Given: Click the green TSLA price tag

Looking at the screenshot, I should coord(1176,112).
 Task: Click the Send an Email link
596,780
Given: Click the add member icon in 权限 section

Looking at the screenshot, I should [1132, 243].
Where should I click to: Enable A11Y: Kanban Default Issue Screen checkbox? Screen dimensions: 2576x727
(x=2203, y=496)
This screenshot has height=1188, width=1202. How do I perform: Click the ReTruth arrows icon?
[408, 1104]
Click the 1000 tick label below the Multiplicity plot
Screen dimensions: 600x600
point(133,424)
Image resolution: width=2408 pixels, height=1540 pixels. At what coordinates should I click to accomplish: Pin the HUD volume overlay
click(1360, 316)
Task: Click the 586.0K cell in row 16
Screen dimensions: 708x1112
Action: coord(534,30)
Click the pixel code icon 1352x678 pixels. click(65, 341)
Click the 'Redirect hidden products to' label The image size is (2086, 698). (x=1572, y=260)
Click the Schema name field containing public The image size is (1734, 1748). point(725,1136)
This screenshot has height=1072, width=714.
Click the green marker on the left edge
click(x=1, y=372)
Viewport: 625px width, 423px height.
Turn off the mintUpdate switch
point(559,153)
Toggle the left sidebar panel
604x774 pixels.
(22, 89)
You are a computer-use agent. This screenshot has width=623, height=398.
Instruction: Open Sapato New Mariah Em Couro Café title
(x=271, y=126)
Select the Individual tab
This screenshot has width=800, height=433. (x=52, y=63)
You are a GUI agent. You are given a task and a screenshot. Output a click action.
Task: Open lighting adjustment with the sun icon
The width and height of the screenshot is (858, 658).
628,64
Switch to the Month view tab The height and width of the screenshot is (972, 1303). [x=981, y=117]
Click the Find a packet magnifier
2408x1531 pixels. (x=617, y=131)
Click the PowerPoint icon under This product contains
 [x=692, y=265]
--------------------------------
*WHAT YOU HAVE TO DO:*
Repeat everything from the start of the material down to the line containing "This screenshot has width=800, height=433.", with both ends included.

*WRITTEN RESPONSE:*
Given: Click the green TSLA price tag

Looking at the screenshot, I should coord(1176,112).
 Task: Click the Send an Email link
596,780
Given: Click the add member icon in 权限 section

Looking at the screenshot, I should [1132, 243].
Where should I click to: Enable A11Y: Kanban Default Issue Screen checkbox? Screen dimensions: 2576x727
(x=2203, y=496)
This screenshot has height=1188, width=1202. How do I perform: Click the ReTruth arrows icon?
[408, 1104]
Click the 1000 tick label below the Multiplicity plot
Screen dimensions: 600x600
point(133,424)
Image resolution: width=2408 pixels, height=1540 pixels. At what coordinates should I click to accomplish: Pin the HUD volume overlay
click(1360, 316)
Task: Click the 586.0K cell in row 16
Screen dimensions: 708x1112
Action: coord(534,30)
Click the pixel code icon 1352x678 pixels. click(65, 341)
Click the 'Redirect hidden products to' label The image size is (2086, 698). (x=1572, y=260)
Click the Schema name field containing public The image size is (1734, 1748). point(725,1136)
This screenshot has height=1072, width=714.
Click the green marker on the left edge
click(x=1, y=372)
Viewport: 625px width, 423px height.
Turn off the mintUpdate switch
point(559,153)
Toggle the left sidebar panel
604x774 pixels.
(22, 89)
You are a computer-use agent. This screenshot has width=623, height=398.
Instruction: Open Sapato New Mariah Em Couro Café title
(x=271, y=126)
Select the Individual tab
This screenshot has width=800, height=433. (x=52, y=63)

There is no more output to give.